# Dataset entries
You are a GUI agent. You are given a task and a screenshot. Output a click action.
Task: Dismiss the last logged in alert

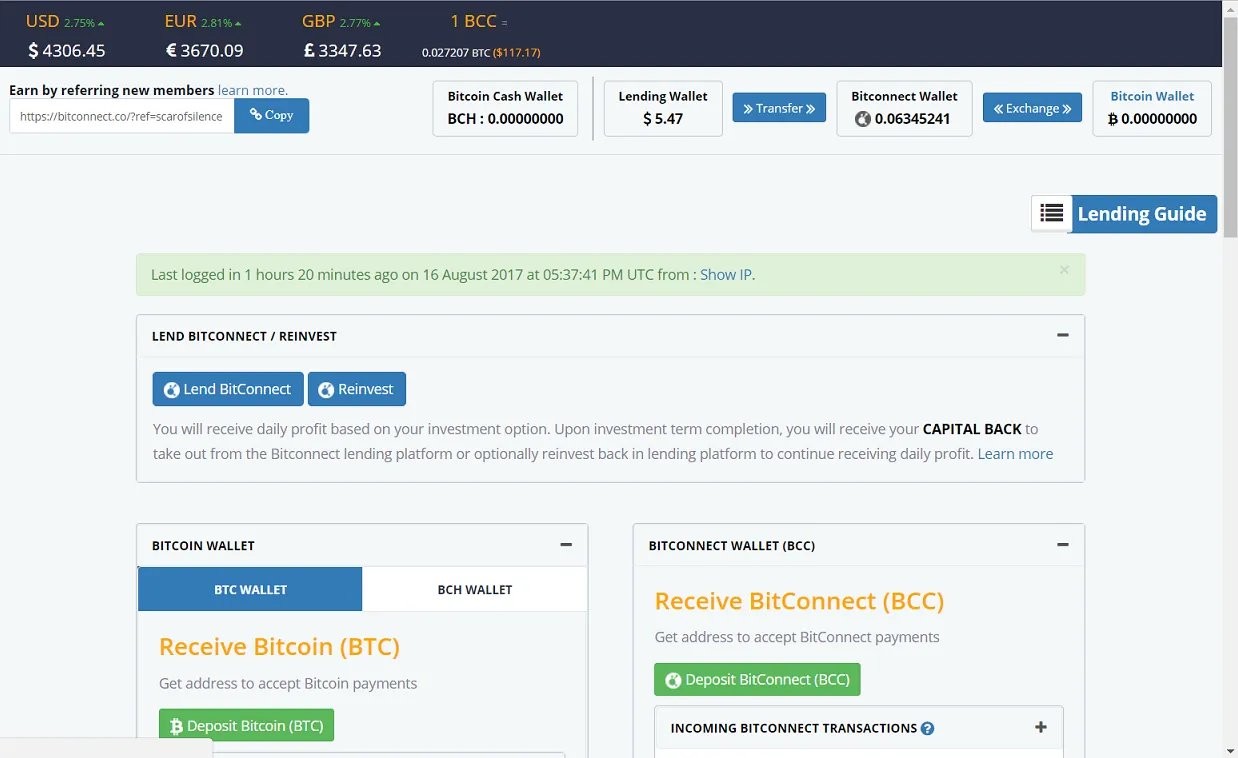[x=1064, y=270]
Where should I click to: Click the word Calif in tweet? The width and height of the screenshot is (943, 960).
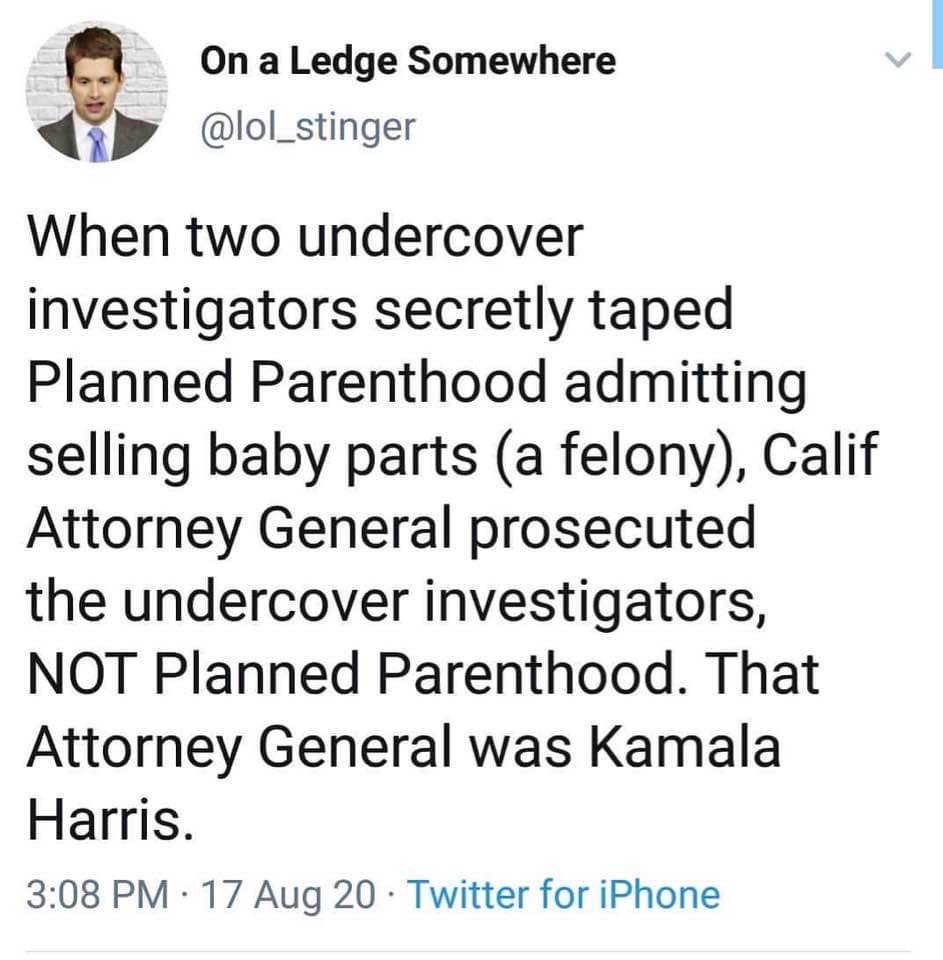[823, 457]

# Exercise prompt
Pictures are not part of the copy. Extract exactly the lines from the line containing "Task: Dismiss the last logged in alert" through the final line of the entries above, both included.

# Result of this exercise
Task: Dismiss the last logged in alert

[x=1064, y=270]
Where should I click to: Click the word Calif in tweet? The width and height of the screenshot is (943, 960).
[823, 457]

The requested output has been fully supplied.